Bıçak sırtı

0

Sözlerime Ankara'da haince katledilen masumlara ve terörle mücadelede hayatını kaybeden kahramanlara, Rabbimiz Tebareke ve Teala Hazretlerinden Rahmet dileyerek başlıyorum. Bıçak sırtının ucuna yaklaşıkça, keskinliğini hissettiğimiz bir dönemden geçiyoruz. Dünyanın kalbi, kirli planlara ev sahipliği yapan coğrafyamızda atıyor bu dem. Hal böyle olunca, bugün ülke içindeki ve dışındaki olayları komplike bir yapı şeklinde görmek durumundayız. Tarihi mükerrerlikleri de hesaba katarak büyük resmi gördüğümüzde, ancak olup bitenler hakkında gerçek analizler yapabiliriz. Mesela Yahudi akademisyen İsrael Shahak'ın on yıllar önce "Irak'ın dağıtılıp Şii bir devlet haline gelmesi, Sünniler ile Kürt kısmının ayrılması ve Arap ülkelerinin küçük devletlere bölünmesi, Siyonizm hayatta kalması için şarttır" sözlerini bu bağlamda değerlendirmeliyiz.
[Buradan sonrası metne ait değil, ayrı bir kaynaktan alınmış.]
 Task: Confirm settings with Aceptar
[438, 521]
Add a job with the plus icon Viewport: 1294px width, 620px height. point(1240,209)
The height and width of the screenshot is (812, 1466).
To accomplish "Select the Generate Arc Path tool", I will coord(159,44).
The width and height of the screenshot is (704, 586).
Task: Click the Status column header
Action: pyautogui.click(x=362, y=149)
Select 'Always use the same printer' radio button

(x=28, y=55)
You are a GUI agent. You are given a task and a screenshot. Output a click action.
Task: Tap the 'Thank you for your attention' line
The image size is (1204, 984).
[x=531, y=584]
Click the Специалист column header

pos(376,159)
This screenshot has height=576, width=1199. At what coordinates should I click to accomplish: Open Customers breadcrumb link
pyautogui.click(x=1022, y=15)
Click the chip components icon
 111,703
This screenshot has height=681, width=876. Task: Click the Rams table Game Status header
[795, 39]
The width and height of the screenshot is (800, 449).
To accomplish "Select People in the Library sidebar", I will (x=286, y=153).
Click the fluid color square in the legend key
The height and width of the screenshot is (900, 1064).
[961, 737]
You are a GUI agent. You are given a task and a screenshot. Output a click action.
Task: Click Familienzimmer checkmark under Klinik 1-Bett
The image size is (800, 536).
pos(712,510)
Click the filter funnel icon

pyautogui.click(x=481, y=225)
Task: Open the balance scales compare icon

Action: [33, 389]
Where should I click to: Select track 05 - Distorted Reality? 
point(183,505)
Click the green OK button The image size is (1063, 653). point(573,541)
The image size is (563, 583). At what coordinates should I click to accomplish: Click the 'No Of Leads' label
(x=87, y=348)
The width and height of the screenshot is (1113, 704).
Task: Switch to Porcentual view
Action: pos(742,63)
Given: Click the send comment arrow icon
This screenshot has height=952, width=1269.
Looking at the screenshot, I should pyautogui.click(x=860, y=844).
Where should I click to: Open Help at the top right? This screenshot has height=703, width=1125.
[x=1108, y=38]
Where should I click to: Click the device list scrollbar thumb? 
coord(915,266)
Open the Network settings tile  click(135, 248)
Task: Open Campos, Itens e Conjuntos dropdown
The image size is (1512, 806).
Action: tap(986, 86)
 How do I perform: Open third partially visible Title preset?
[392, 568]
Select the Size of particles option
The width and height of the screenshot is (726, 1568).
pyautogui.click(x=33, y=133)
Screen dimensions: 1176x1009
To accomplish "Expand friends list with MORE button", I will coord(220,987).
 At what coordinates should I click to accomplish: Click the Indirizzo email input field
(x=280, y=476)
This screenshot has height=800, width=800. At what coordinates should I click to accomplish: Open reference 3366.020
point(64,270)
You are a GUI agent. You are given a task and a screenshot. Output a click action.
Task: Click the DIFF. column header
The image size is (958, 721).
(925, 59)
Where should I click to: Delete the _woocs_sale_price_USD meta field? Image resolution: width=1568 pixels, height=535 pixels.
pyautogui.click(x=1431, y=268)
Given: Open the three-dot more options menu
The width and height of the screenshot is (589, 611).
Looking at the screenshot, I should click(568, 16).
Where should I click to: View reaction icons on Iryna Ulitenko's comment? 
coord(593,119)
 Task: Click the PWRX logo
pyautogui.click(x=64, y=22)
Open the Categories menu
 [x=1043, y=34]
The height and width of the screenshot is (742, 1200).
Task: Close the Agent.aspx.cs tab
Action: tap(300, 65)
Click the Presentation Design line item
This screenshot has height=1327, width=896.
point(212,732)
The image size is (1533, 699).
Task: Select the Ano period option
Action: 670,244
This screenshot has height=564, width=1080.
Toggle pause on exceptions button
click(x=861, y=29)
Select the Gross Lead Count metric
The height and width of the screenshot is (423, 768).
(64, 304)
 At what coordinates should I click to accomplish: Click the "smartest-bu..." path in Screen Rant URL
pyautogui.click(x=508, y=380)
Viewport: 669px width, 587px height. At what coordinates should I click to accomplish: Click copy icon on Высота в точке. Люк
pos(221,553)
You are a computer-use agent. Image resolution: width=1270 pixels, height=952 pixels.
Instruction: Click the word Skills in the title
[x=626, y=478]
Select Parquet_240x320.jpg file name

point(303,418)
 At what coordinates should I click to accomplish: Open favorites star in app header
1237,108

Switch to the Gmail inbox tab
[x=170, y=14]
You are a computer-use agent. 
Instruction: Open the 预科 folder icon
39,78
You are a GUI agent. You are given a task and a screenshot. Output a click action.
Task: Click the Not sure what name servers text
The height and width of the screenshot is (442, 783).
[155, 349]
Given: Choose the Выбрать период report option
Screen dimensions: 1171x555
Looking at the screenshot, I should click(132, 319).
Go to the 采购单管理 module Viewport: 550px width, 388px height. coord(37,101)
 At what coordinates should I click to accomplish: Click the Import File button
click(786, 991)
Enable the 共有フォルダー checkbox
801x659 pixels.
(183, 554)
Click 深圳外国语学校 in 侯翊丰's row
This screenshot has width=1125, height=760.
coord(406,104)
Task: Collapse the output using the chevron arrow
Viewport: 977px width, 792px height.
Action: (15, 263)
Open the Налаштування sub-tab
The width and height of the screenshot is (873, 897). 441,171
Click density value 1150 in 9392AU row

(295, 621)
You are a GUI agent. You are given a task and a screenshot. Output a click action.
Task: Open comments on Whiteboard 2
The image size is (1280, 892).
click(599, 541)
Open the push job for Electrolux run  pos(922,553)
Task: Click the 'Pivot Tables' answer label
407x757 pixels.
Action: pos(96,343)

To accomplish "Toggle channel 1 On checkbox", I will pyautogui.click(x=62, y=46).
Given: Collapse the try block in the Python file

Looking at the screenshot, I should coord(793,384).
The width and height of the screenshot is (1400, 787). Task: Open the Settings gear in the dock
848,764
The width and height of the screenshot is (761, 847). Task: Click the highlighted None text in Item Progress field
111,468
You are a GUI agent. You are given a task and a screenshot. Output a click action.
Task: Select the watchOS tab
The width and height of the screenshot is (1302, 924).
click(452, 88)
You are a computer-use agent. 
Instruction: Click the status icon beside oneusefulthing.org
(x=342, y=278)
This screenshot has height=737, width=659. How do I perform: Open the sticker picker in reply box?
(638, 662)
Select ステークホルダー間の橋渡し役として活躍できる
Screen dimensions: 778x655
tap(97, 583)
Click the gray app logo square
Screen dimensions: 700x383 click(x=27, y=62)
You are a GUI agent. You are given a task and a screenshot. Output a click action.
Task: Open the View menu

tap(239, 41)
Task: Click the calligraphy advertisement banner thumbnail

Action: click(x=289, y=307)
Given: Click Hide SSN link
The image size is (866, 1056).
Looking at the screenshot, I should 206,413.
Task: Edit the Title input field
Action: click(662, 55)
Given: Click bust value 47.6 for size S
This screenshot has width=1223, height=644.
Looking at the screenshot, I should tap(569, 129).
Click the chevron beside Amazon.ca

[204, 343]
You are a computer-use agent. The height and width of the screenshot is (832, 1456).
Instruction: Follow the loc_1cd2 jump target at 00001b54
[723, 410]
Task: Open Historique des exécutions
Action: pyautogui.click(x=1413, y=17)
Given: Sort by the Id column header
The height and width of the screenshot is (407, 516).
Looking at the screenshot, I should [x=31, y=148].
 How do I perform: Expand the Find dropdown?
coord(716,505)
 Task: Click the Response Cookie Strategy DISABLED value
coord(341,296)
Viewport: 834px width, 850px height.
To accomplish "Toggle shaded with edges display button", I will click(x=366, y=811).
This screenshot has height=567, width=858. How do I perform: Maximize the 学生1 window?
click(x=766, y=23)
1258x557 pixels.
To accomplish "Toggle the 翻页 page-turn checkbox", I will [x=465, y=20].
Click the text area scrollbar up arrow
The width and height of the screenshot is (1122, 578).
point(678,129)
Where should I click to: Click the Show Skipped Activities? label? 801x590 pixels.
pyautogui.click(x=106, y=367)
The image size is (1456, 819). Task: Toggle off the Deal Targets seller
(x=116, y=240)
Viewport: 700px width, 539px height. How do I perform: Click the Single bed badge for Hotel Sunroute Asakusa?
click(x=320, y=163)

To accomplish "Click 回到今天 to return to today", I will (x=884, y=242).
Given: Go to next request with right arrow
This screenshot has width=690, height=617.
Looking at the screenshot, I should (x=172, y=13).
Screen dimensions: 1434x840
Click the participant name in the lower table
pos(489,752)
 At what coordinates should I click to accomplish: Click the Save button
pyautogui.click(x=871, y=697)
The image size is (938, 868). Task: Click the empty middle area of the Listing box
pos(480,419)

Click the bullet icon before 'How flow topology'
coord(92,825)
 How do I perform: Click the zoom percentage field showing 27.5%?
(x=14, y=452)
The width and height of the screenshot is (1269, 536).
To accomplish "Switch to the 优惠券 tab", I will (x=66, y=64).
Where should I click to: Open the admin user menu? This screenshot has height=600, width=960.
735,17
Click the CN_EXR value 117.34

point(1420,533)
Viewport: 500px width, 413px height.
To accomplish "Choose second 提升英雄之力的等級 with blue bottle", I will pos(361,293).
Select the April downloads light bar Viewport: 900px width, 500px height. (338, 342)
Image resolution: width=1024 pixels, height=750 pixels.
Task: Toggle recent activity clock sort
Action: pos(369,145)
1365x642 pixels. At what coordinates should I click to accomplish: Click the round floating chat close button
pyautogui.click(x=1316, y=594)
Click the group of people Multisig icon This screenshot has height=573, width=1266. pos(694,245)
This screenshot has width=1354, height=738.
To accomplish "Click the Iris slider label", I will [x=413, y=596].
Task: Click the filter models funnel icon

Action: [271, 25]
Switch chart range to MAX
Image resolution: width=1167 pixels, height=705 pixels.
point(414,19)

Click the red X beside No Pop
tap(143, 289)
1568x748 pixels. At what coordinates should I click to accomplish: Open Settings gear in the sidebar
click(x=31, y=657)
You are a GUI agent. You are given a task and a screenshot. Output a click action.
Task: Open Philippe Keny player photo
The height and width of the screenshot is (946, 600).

Sadece bu bile maruz kaldıklarımız hakkında farkındalık oluşturmalıdır.

Peki, gerçekten neler oluyordu? Dünyanın en fazla petrol üreten ülkesi olan ABD'nin kaya gazı teknolojisi ile birlikte artık Sudilere ihtiyacı kalmamış mıydı? Katar gazının Avrupa'ya ulaşmasını engellemek için mi Rusya bölgeye inmişti? Washington ve Kremlin; İran'a destek vererek Arap Dünyasını, mülteciler meselesiyle de AB'yi mi dağıtma peşindeydi? Devletimiz, bu koalisyonun dizaynına razı olmadığından mı terör saldırıları altındaydı? Bu güruh, "DAEŞ ile mücadelede(!) Ankara'nın koalisyondan ayrılması gerekiyorsa ayrılabilir" diyerek neyi planlamıştı? Yoksa Türkiye, PYD unsurlarına müdahale ettiği takdirde "teröre destek veriyor" yaygarası mı çıkartacaklardı? Acaba Ankara, müttefiklerini ikna ya çalışırken diğer tarafta İslami bir ittifak mı öngörüyordu? Tamda bu esnada Der Spiegel'e konuşan Suud Dışişleri Bakanı: "Suriye'deki ılımlı gruplara karadan havaya füze vermeye kararlıyız" beyanatı ile tarafını mı belli etmişti?Adil bin el-Cubeyr: " İslam ülkelerine ait ABD, Avrupa ve Çin'de bulunan 7.6 trilyon dolar parayı geri çekilebiliriz. Bu durumda Türkiye Bankalarında ciddi yatırımlarda bulunacağız" açıklamasıylaİslami İttifakın sağlandığını mı ilan ediyordu?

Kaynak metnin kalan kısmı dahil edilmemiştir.